Tens of thousands flock annually to North Carolina’s famed Appalachian Mountains where they experience fall’s irresistible sensory overload of magnificent foliage throughout its scenic hills. Above it all, amid the highest views of any community in the eastern United States, Mountain Air residents enjoy the finest seat in the house.
By Brad King
BURNSVILLE, N.C. (October 2013) — The changing color of leaves in autumn represents one of nature’s most beloved annual rites of passage. Around this time every year across North Carolina’s Blue Ridge Mountains, Mother Nature begins to wield her paintbrush, eventually producing a kaleidoscope in the brilliant hues of peaking fall color.
Along the Blue Ridge Parkway, the highly anticipated foliage transformation into eye-pleasing autumn scenery — beginning around late September and typically lasting until mid-October — attracts “leaf peepers” from around the world flocking to the area for nature’s grand show: Scenery ogling, hiking, wildlife and bird watching, horseback riding, picnicking and photo-taking in one of the earth’s most diverse ecosystems.
Yet for those who believe the leaves look even better when viewed from the porch of a mountain home, it seems hard to top — literally or figuratively — a second or primary residence at the award-winning community called Mountain Air, located nearly a mile high atop Slickrock Mountain outside Asheville, N.C.
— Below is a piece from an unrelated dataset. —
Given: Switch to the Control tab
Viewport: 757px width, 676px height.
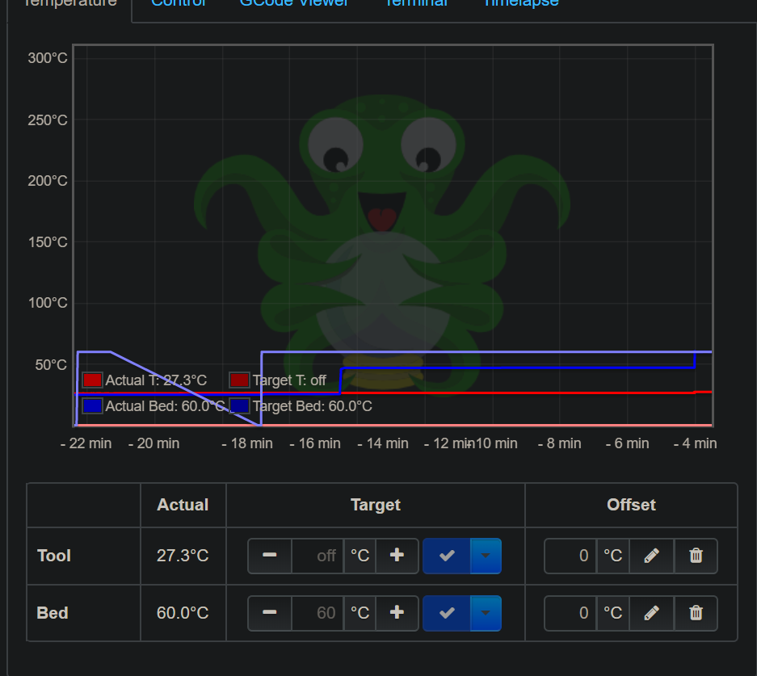Looking at the screenshot, I should [179, 4].
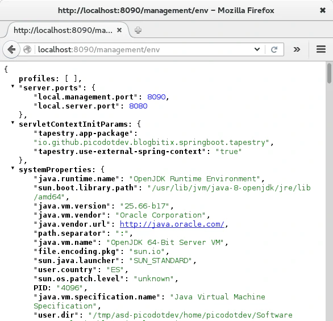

Meticulously developed on the edge of the Pisgah National Forest, Mountain Air’s landscape is colorfully dotted with mountain laurels, oaks and wild rhododendrons. Abundant yellow poplars and buckeye trees add to the dazzling, autumnal display that also mixes in the amazing orange of the Sugar Maples and the reds of the Sourwoods.
Driving up the winding, elegantly serpentine road to Mountain Air’s centerpiece Slickrock Village Green one travels through several microclimates and gains nearly 2,000 feet of elevation as hundred-mile vistas come into view. Located within driving distance of the Southeast’s most breathtaking autumn viewing destinations such as Mount Mitchell, the Blue Ridge Parkway and Biltmore Estate, Mountain Air offers a rich range of lifestyle pursuits in its own backyard.
“There are no traffic jams on the mountain,” said Mountain Air resident Spike Gurney, who came from West Palm Beach, Fla. “It is a place for the whole family, but there are no crowds. There is no rush in the car from overlook to overlook. You can relax and watch the color with your friends on one of your back porches. And the views are incredible from Village Green, the golf course — really anywhere you look around here.”
Members and their guests experience arguably the most vivid fall color views imaginable when they fly into Mountain Air and land on the community’s private, 2,875-foot runway. In fact, no other airport east of the Mississippi allows a pilot to fly to the Rockies without climbing a single foot after takeoff.
Kicking off the fall season at Mountain Air is the community’s annual Heritage Festival, which celebrates the traditions, skills and activities that make the region a special place — everything from a falconry demonstration and a blacksmith showing his skills, to the creation of artistic products reflecting the Appalachian traditions like apple butter, candles and cheese. Residents and guests gain tips on the art of fly-fishing and learn how a beekeeper keeps the honey flowing, while the local Mountaineer Cloggers will be kicking up their heels.
In addition, the “Fall Colors Golf Cart Tour” — one of Mountain Air’s year-round, full-time Director of Natural Resources Kat Dunham’s popular nature programs — takes advantage of the unique eco-system and miles of trails around Mountain Air’s 1,300 picturesque acres.
Indeed, Mountain Air’s Outdoor Discovery Center provides year-round outdoor fun and education for adults, kids and families — including guided nature walks and hikes, astronomy, live animal presentations and educational talks that explore a nature-based current event or wildlife topic of local, national or global significance drawn from member suggestions. It also houses a nature center, outfitter services information, a bookshop and naturalists’ office.
Mountain Air’s Outdoor Discovery Center and its staff naturalist help design custom outdoor adventures for members such as guided fly-fishing, whitewater rafting, waterfall hikes, mountain biking, cycling, zipline canopy tours, horseback riding, backpacking, camping, canoe and kayak trips, skiing, skeet shooting and wildlife viewing.